This has led me to do some research. I should preface this by saying I am not for or against marriage. It is definitely something that depends on the persons involved and is not for me, or others to decide (gay, straight, whatever). I would consider marriage again, however, I am much less likely to do so from my personal experiences and those of friends.
The following is a summary of the State of the Union in America today (based on research by several respected Universities in America)…
The Health of Marriage in America:
Key social indicators suggest a substantial weakening of the institution of marriage. Americans have become less likely to marry. When they do marry their marriages are less happy. And married couples face a high likelihood of divorce. Over the past four decades, marriage has declined as the first living together experience for couples and as a status of parenthood. Unmarried cohabitation and unwed births have grown enormously, and so has the percentage of children who grow up in fragile families.

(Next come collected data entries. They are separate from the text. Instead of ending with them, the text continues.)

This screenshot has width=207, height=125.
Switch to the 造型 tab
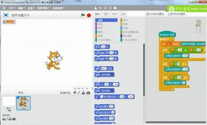pyautogui.click(x=106, y=14)
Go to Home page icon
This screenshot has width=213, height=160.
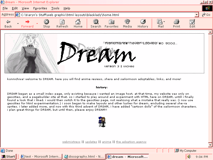78,22
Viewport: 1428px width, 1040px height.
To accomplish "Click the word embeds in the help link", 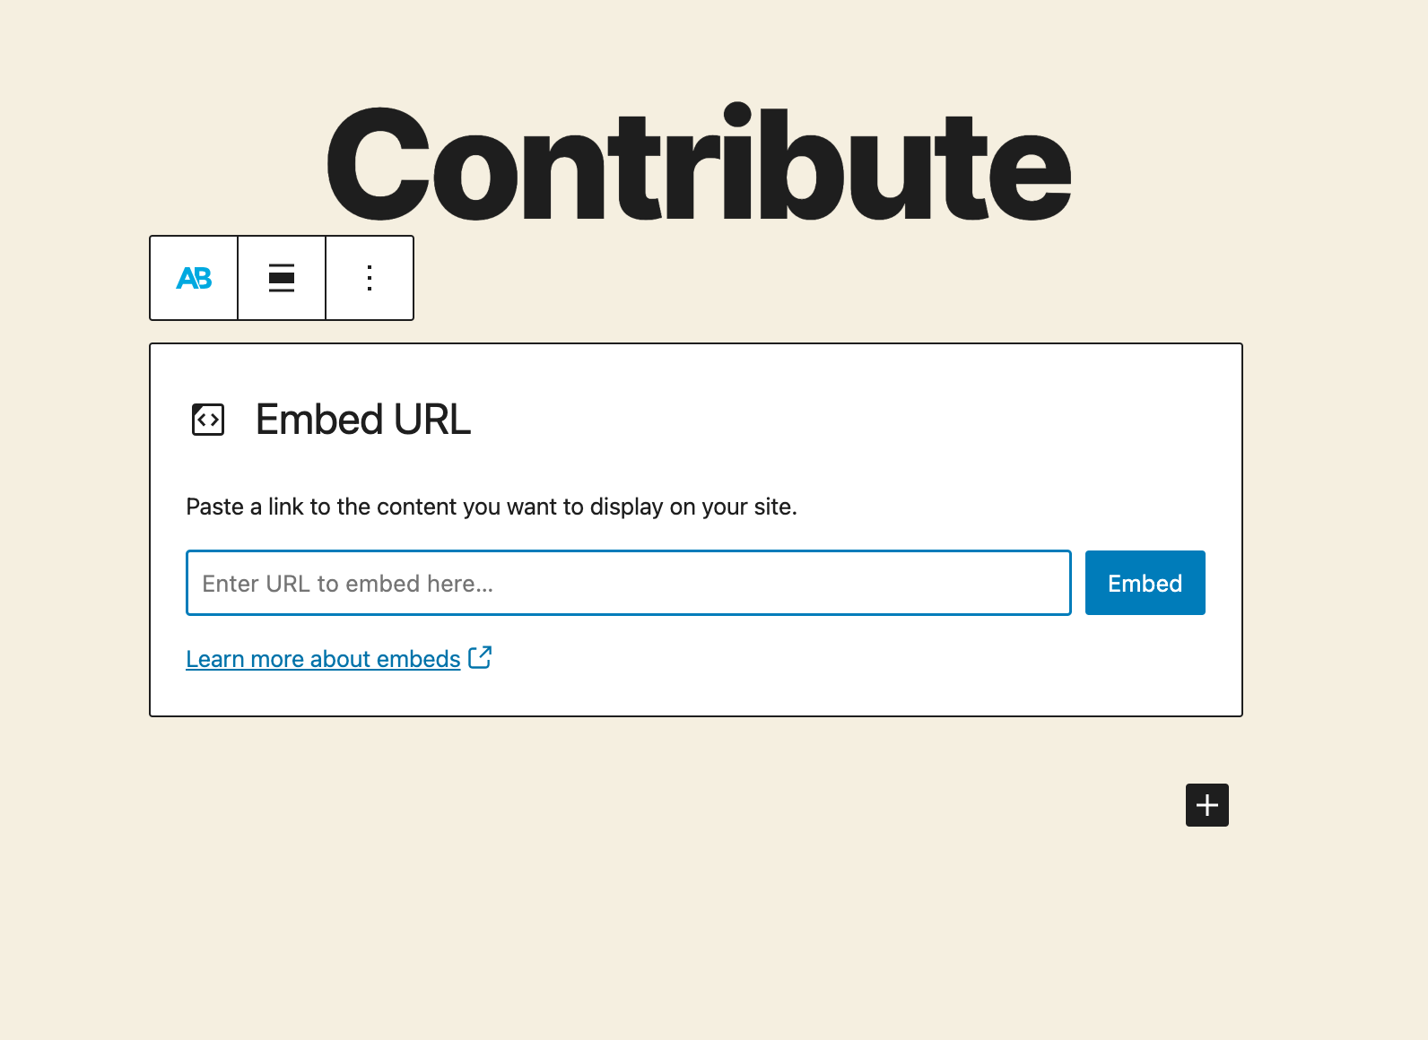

As a “couples relationship”, marriages are more likely to be broken by divorce than by death. And although one might expect that greater freedom to leave an unhappy marriage might increase the chances that intact marriages would be very happy, this does not seem to be the case. Marriages are less happy today than in past decades.
As a “rite of passage”, marriage is losing much of its social importance and ritual significance. It is no longer the standard pathway from adolescence to adulthood for young adults today. It is far less likely to be closely associated with the timing of first sexual intercourse for young women and less likely to be the first living together union for young couples than in the past.
As an adult “stage in the life course”, marriage is shrinking. Americans are living longer, marrying later, exiting marriage more quickly, and choosing to live together before marriage, after marriage, in-between marriages, and as an alternative to marriage. A small but growing percentage of American adults will never marry. As a consequence, marriage is surrounded by longer periods of partnered or unpartnered singlehood over the course of a lifetime.
As an “institution”, marriage has lost much of its legal, religious and social meaning and authority. It has dwindled to a “couples relationship”, mainly designed for the sexual and emotional gratification of each adult. Marriage is also quietly losing its place in the language. With the growing plurality of intimate relationships, people no tend to speak inclusively about “relationships” and “intimate partners”, burying marriage within this general category. Moreover, some elites seem to believe that support for marriage is synonymous with far-right political or religious views, discrimination against single parents, and tolerance of domestic violence.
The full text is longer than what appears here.